▶ [SELECTION]
- - - - - - -

But my disagreement with the Court does not rest alone on its failure adequately to rationalize and distinguish the case law. As the Court states, the Nation’s labor laws must be read in light of the longstanding involvement of Congress with maritime affairs. If that involvement is examined, however, it will demonstrate that, beginning with its first session, 1 Stat. 55, Congress has been deeply engaged in legislating to protect American vessels from competition, usually by enacting discriminatory laws against foreign-flag vessels. Myriad hearings and reports reflect congressional determination that the American merchant marine, largely because of protections afforded American seamen’s wages and working conditions in collective bargaining fostered by the National Labor Relations Act, shall have legislative help *123to support its efforts to compete on equal terms for a share of our foreign commerce.7
This congressional support was highlighted as recently as 1970, in amendments to the Merchant Marine Act, 1936, 46 U. S. C. § 1101 et seq., to which we may look with profit. The declaration of policy of that Act, as amended in 1970, states as its purpose that “[i]t is necessary for the national defense and development of [the United States’] foreign and domestic commerce that the United States shall have a merchant marine (a) sufficient to carry its domestic water-borne commerce and a substantial portion of the water-borne export and import foreign commerce of the United States . . . That merchant marine is further to be “owned and operated under the United States flag by citizens of the United States, insofar as may be practicable,” and is to be “manned with a trained and efficient citizen personnel.” 46 U. S. C. § 1101. See also Merchant Marine Act, 1920, 46 U. S. C. § 861. The 1936 Act furthers those aims by providing subsidies for the construction and operation of American-flag shipping, 46 U. S. C. §§ 1151, 1171, and goes far in imposing discriminations against foreign-flag shipping in regard to certain types of freight. 46 U. S. C. *124§1241. See also 46 U. S. C. §§251, 808 (restricting coastwise trade). Far from conduct in conflict with Congress’ legislative policies in the maritime field, respondents’ picketing seeks precisely the same goals.

- - - - - - -

(Rows for locating described items)

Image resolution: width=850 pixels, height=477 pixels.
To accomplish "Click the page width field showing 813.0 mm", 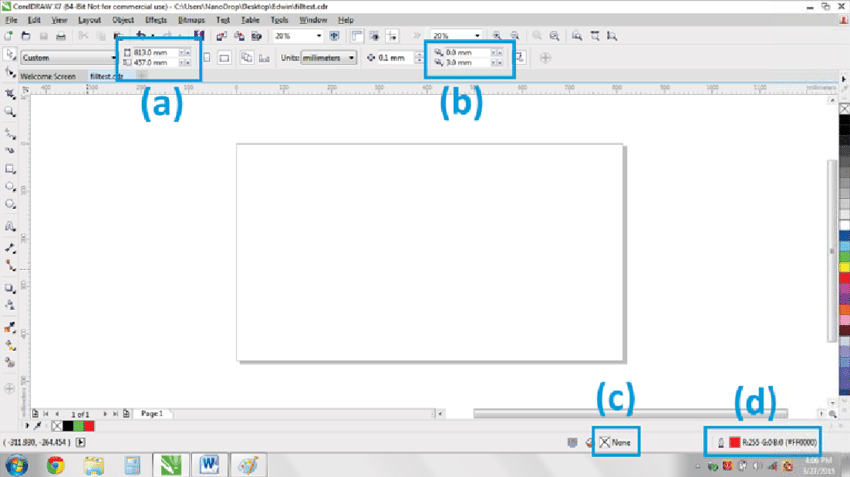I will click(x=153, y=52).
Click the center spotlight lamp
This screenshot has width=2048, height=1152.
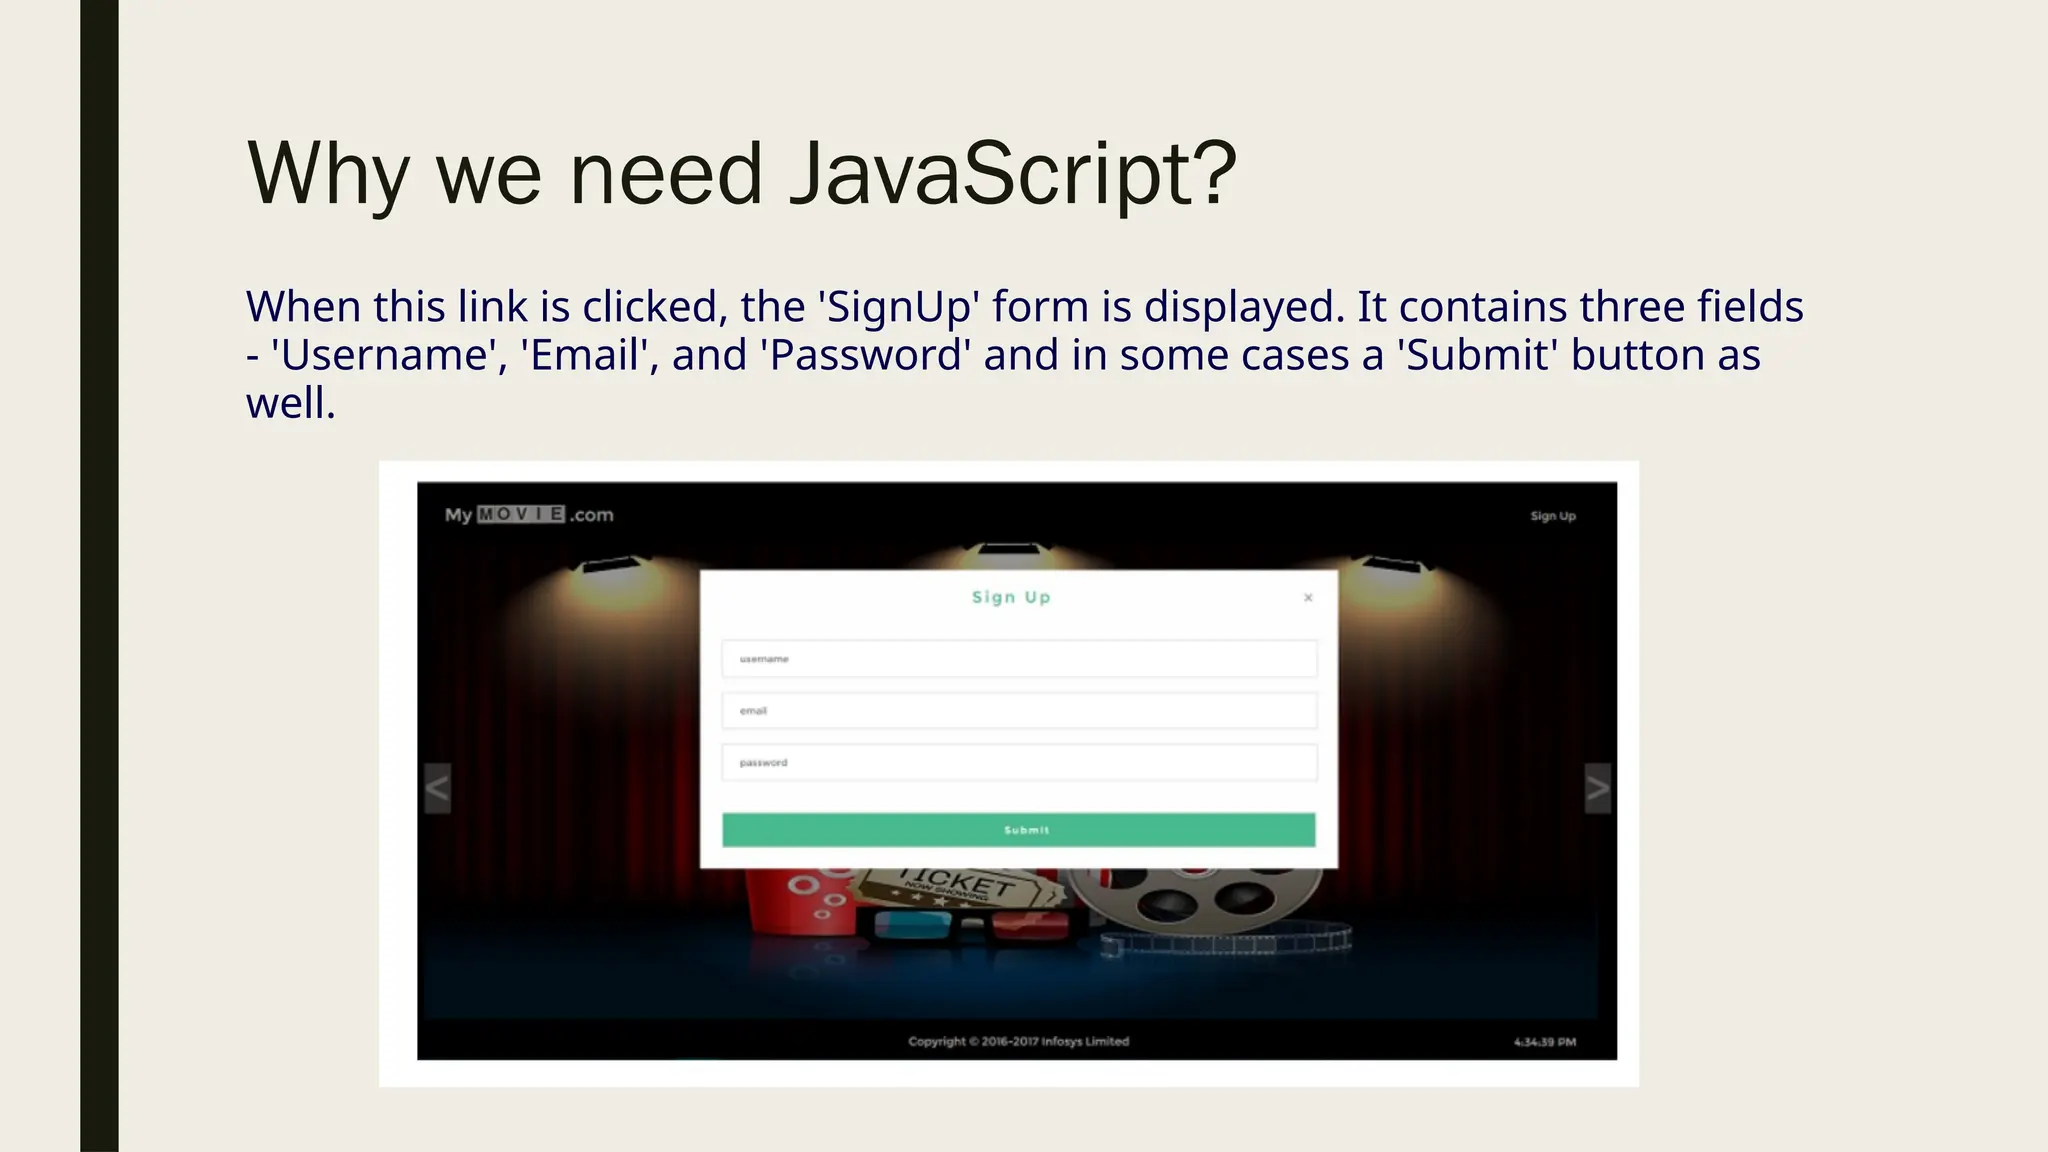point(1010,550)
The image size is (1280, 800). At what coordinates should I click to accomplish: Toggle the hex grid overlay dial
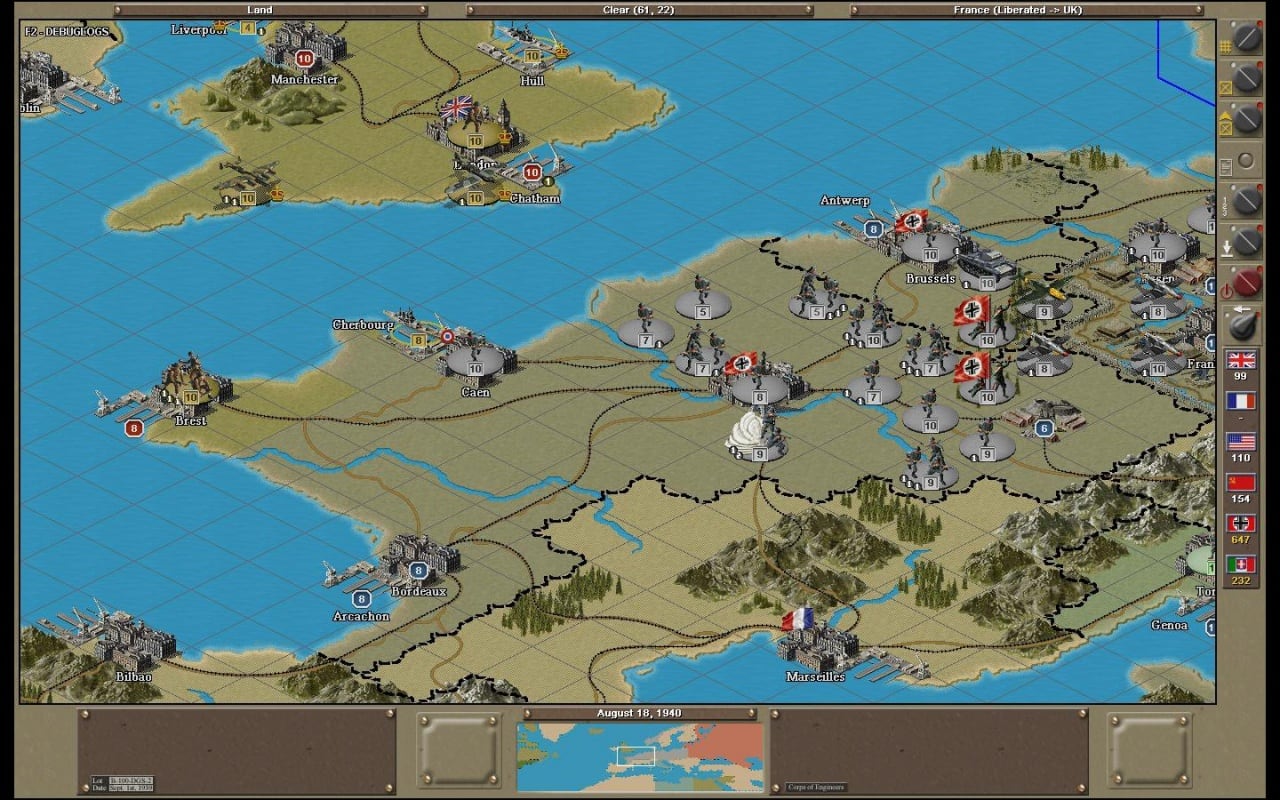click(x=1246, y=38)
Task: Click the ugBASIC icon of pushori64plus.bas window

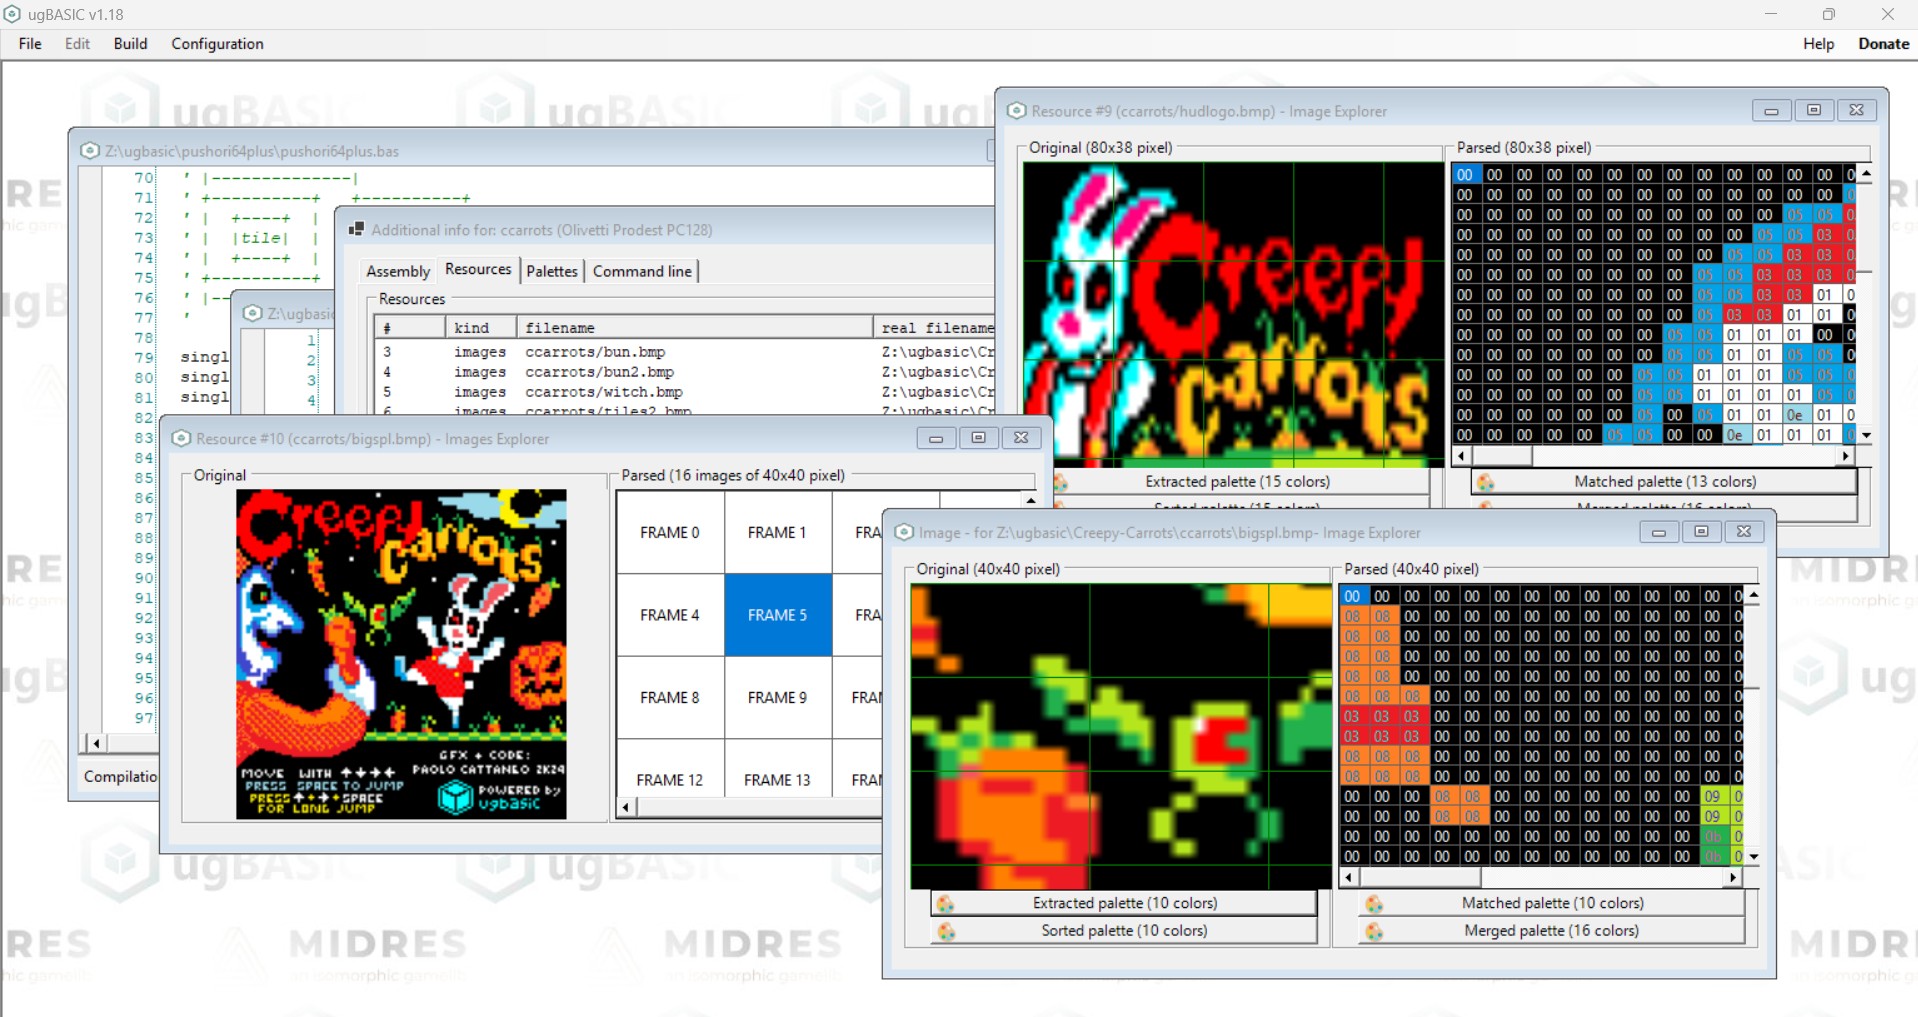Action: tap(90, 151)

- - - - - - -

▶ [TO BE DONE]
1. According to the passage on maritime labor policy, in what year did amendments to the Merchant Marine Act, 1936, highlight congressional support for the American merchant marine?
2. Switch "spotlight" to "floodlight" in the rows, starting with the line with "Click the center spotlight lamp" and going on through the end of the rows. Keep everything else unchanged, and leave the pictures out.

▶ [RESULTS IN ORDER]
1. 1970

2.
Click the center floodlight lamp
This screenshot has width=2048, height=1152.
point(1010,550)
The image size is (1280, 800). At what coordinates should I click to accomplish: Toggle the hex grid overlay dial
click(x=1246, y=38)
Task: Click the ugBASIC icon of pushori64plus.bas window

Action: tap(90, 151)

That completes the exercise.